AUSGANGSTEXT:
Kapitel 24

 

RICHTIG LEBEN – HIER UND JETZT

DIE WELT-RELIGION JESU

BASISKURS BASILEIOLOGIE

 

 

 

 

„Wer groß sein will bei euch…“

Im Füreinander und Miteinander erfüllt sich unser Menschsein (Markus 10,43b–44)

Das neunte der 21 Jesusworte

 

Das nächste und zugleich das letzte Jesuswort, das uns das Markusevangelium überliefert hat, besteht aus zwei inhaltlich und sprachlich fast identischen Sätzen. Wieder begegnet uns die poetische Stilfigur des Parallelismus: Zwei Sätze bilden ein Satzpaar, das heißt, sie sind sprachlich und inhaltlich sehr eng aufeinander bezogen, um der in ihnen enthaltene Aussage Nachdruck zu verleihen. Auch hier unterstreicht eine ausgesprochen sorgsame Formulierung das Gewicht und die Bedeutung, die Jesus dieser Aussage beimisst.

 

Wer groß sein will bei euch, der soll euer Diener sein,
und wer bei euch der Erste sein will, der soll der Sklave aller sein.

EXTRAHIERTE EINTRÄGE:

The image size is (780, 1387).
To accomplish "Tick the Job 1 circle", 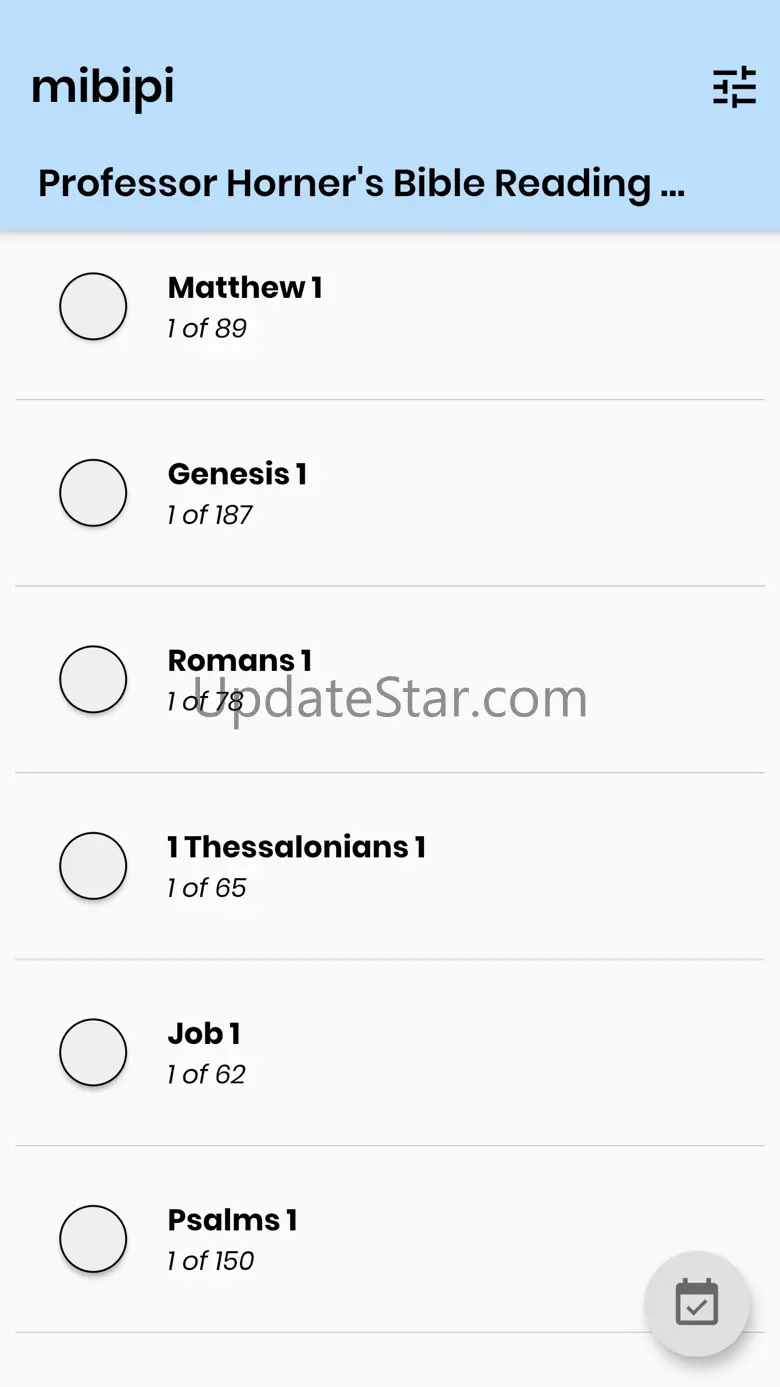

---

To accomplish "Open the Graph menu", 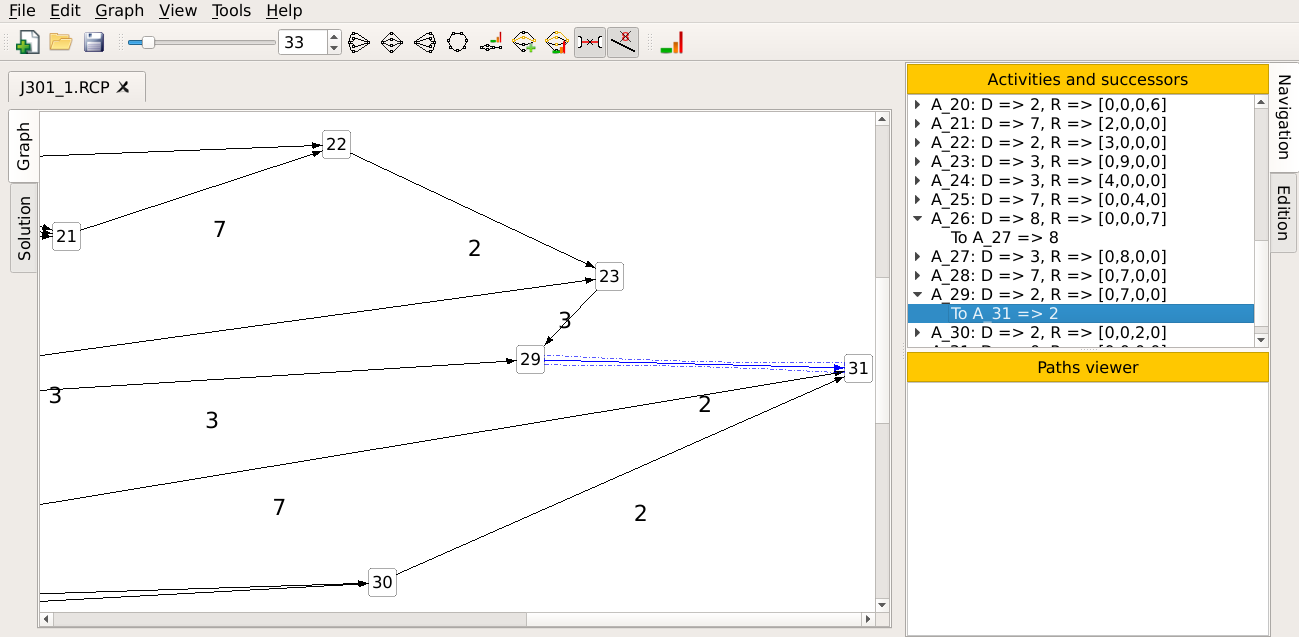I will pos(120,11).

AUFGABE:
Gib den gesamten Ausgangstext zum Jesuswort aus Markus 10,43b–44 unverändert wieder. Stütze dich ausschließlich auf den Ausgangstext.

LÖSUNG:
Kapitel 24

 

RICHTIG LEBEN – HIER UND JETZT

DIE WELT-RELIGION JESU

BASISKURS BASILEIOLOGIE

 

 

 

 

„Wer groß sein will bei euch…“

Im Füreinander und Miteinander erfüllt sich unser Menschsein (Markus 10,43b–44)

Das neunte der 21 Jesusworte

 

Das nächste und zugleich das letzte Jesuswort, das uns das Markusevangelium überliefert hat, besteht aus zwei inhaltlich und sprachlich fast identischen Sätzen. Wieder begegnet uns die poetische Stilfigur des Parallelismus: Zwei Sätze bilden ein Satzpaar, das heißt, sie sind sprachlich und inhaltlich sehr eng aufeinander bezogen, um der in ihnen enthaltene Aussage Nachdruck zu verleihen. Auch hier unterstreicht eine ausgesprochen sorgsame Formulierung das Gewicht und die Bedeutung, die Jesus dieser Aussage beimisst.

 

Wer groß sein will bei euch, der soll euer Diener sein,
und wer bei euch der Erste sein will, der soll der Sklave aller sein.